Quizás seguir tu instinto, luchar por tu personalidad culinaria y no dejarse llevar por modas ha ayudado… Ahora todo el mundo habla de km 0, de aprovechamiento de recursos, pero tú ya lo practicabas hace 20 años…

Efectivamente. Lo que yo utilizaba de mi entorno era por necesidad. Piensa que hace 18 o 15 años, era complicado que llegaran aquí productos. Y ahora parece muy fácil, haces dos llamadas y parece sencillo, pero entonces no lo era. Así que al final, tenías que sacar los recursos de lo que tenías alrededor. Lo más sensato era utilizarlo y ver hasta dónde podíamos llegar con ello.

Y sí, las modas están ahí. Y está bien saberlas y conocerlas e incluso si hay cosas interesantes incorporarlas, pero, al final, tú tienes que tener tu personalidad, filosofía, tu forma de hacer.  Si no, sería un caos. O al menos para mí lo sería.

Uno tiene que identificarse por algo. Y por algo con lo que uno se sienta realizado, que veas que el comensal lo disfruta y que le compensa viajar varios km para venir a un pueblecito pequeño a comer. Es difícil. No estamos en la Gran Vía por donde pasan cientos de personas y alguna entra. Por aquí no pasa ni Dios…

 

El entorno rural favorece una relación más estrecha y de confianza con el productor…

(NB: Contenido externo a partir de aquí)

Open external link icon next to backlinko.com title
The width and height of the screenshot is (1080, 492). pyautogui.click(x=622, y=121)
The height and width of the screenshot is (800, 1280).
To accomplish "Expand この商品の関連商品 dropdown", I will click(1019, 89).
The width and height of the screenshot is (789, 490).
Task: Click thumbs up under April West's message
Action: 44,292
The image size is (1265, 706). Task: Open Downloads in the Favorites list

Sí, sin ninguna duda. Por ejemplo, las trufas, mi trufera…. Yo todas las semanas tengo la suerte de ir a su finca, que me pilla a unos 20 min en coche, y elegir la trufa que me voy a llevar a mi casa. Tengo la suerte de elegir, de hablar de lo que te gusta, de lo que no… Ellos ya saben lo que necesitas, lo que no… Y al final, es un vínculo que incluso llega a ser una amistad.

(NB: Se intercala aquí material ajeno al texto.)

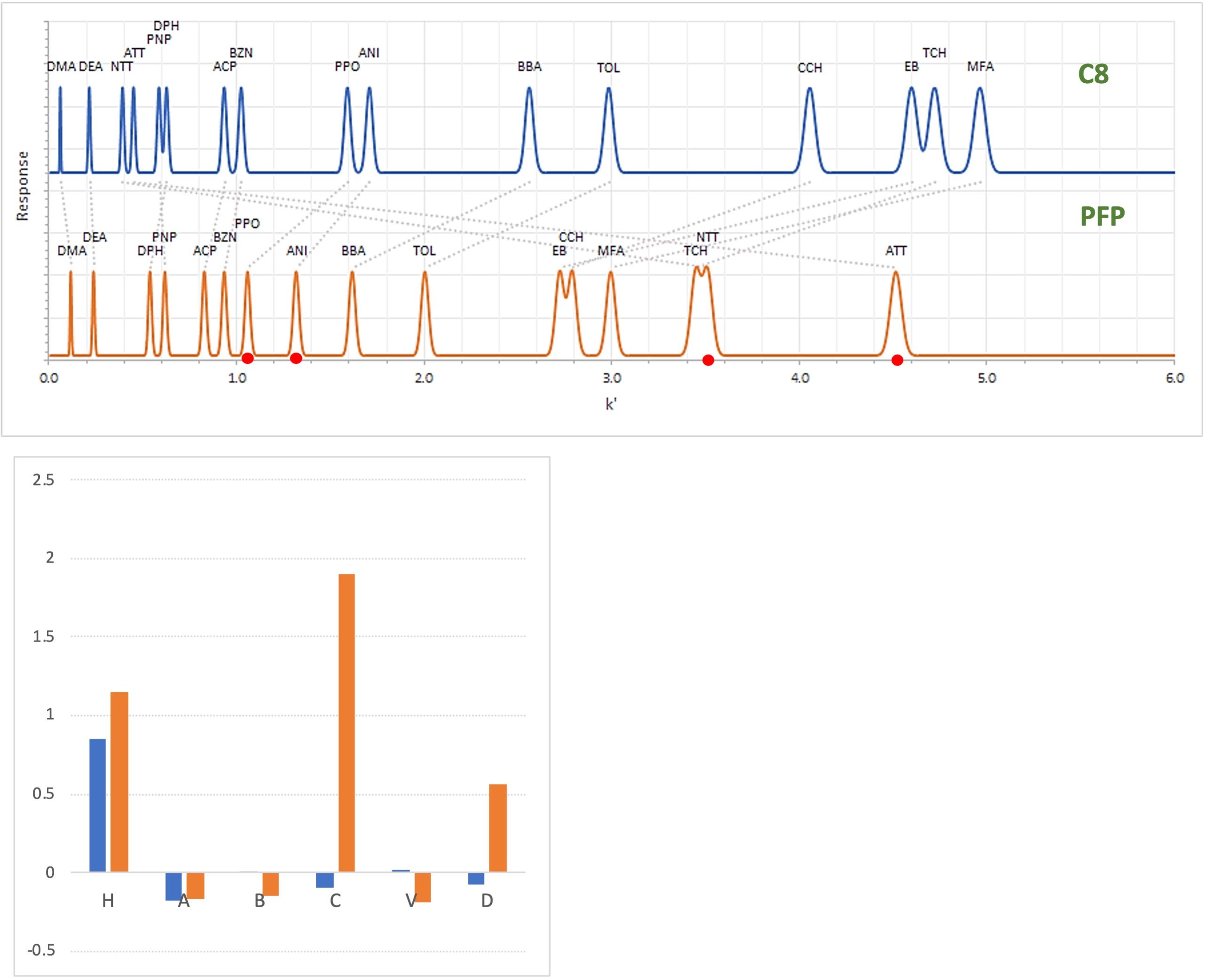The height and width of the screenshot is (980, 1213).
Task: Click the BBA label on the orange chromatogram
Action: tap(354, 251)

Estableces un vínculo diferente a si tú, por otro lado, tuvieras que contactar con un proveedor de Madrid. Sí, te llegaría el producto, pero no le pones cara o no te envía lo que tú quieres o no tienes la suerte de poder elegir… al final, son estas cosas las que te dan todavía más valor.

 

¿Cómo ves el futuro?

A nivel de proyectos no tenemos nada porque está todo complicado y está todo parado. Pero sí me gustaría reivindicar el papel de la mujer. Necesitamos que se nos vea más, sobre todo en entornos rurales donde todavía es más complicado.

Gracias a los congresos y eventos, su figura se pone en la palestra, pero no es suficiente ya que una vez acaba el congreso, se olvida. Necesitamos estar ahí todas, que se nos vea a todas y hacer piña. Espero que en este tipo de congresos salgan mujeres a la luz y que se conozcan más. Y al final, estamos ahí, es interesante.

En el entorno rural, la mujer es la que siempre ha cocinado, la que ha tirado de negocios como bares y tascas pequeñas, y de la casa… La mía, por ejemplo, es un matriarcado con mi madre y mi abuela… Sin embargo, aunque siempre ha sido la mujer la que ha tirado más, no se le ha dado el valor.